**RECORDS:**
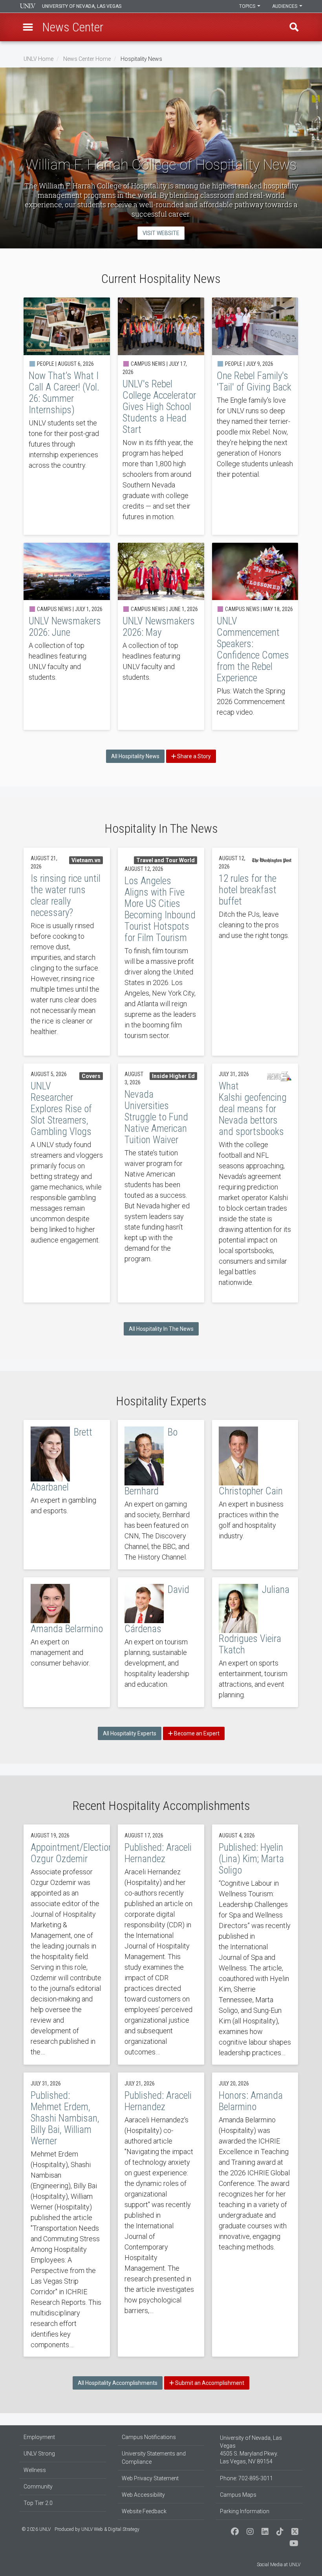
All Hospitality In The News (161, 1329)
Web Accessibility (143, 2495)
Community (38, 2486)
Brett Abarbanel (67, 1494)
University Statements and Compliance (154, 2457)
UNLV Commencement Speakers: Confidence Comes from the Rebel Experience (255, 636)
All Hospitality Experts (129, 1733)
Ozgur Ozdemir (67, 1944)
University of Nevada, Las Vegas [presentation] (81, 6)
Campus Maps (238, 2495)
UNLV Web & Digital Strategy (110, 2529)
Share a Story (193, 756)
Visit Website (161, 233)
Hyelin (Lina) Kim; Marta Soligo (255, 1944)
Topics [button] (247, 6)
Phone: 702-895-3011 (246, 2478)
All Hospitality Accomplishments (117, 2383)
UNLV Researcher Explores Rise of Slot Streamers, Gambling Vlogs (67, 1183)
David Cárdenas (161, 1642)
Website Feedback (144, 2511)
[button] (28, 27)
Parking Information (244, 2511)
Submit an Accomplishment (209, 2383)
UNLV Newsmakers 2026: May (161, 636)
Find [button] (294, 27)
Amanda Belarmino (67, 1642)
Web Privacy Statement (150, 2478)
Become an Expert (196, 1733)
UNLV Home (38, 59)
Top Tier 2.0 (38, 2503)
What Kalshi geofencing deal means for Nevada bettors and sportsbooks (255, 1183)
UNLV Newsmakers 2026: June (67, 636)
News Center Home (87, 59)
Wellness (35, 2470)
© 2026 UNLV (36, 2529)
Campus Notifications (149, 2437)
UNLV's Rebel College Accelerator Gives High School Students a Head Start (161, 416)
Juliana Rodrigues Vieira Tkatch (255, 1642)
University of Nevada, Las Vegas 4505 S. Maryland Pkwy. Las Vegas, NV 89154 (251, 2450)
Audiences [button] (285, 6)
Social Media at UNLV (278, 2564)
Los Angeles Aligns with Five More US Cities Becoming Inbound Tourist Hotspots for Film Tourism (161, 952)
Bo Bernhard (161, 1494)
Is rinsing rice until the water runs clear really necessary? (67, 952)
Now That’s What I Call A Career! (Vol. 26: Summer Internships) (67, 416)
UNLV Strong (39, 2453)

* * *

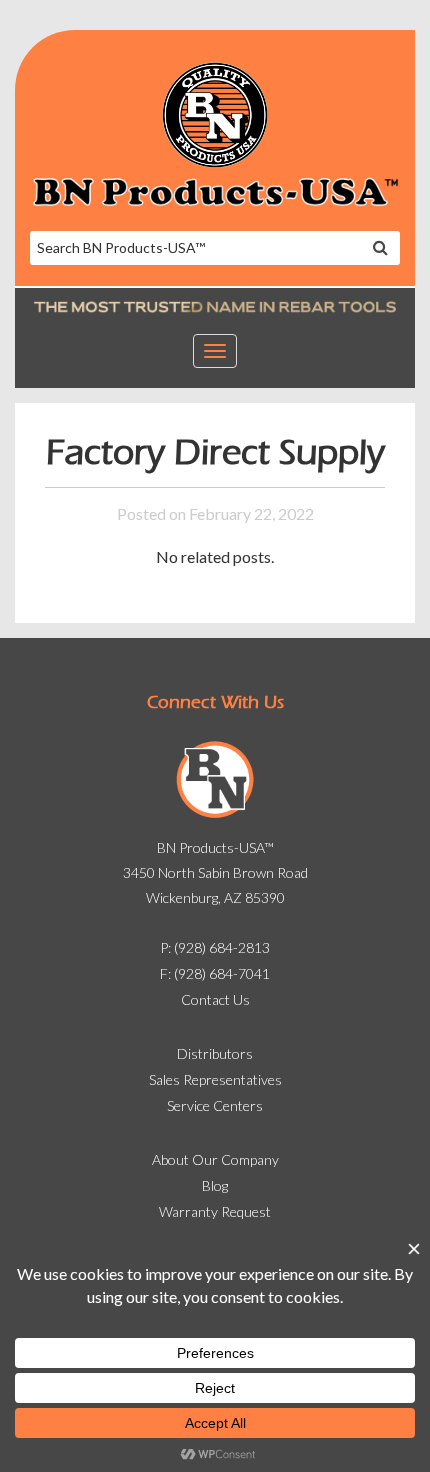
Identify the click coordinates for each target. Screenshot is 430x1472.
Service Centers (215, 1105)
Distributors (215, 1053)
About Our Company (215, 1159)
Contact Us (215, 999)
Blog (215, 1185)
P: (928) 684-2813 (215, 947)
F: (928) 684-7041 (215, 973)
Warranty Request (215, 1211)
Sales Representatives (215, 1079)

---

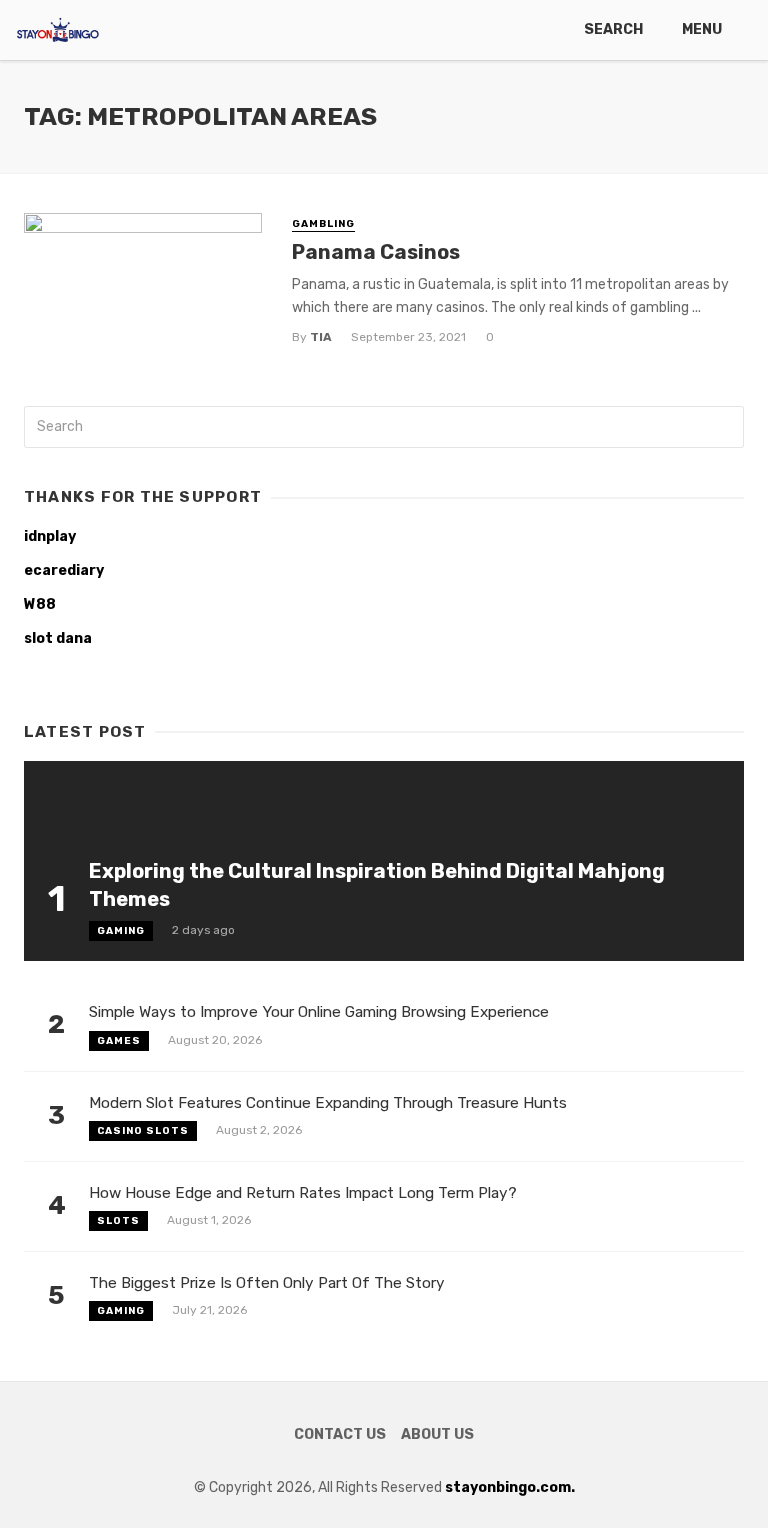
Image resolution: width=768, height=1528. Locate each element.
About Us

**ACTIVITY:** Read the listing line by line, and copy each line in which the word "button" is found.

**WORKED SOLUTION:**
Topics [button] (247, 6)
[button] (28, 27)
Find [button] (294, 27)
Audiences [button] (285, 6)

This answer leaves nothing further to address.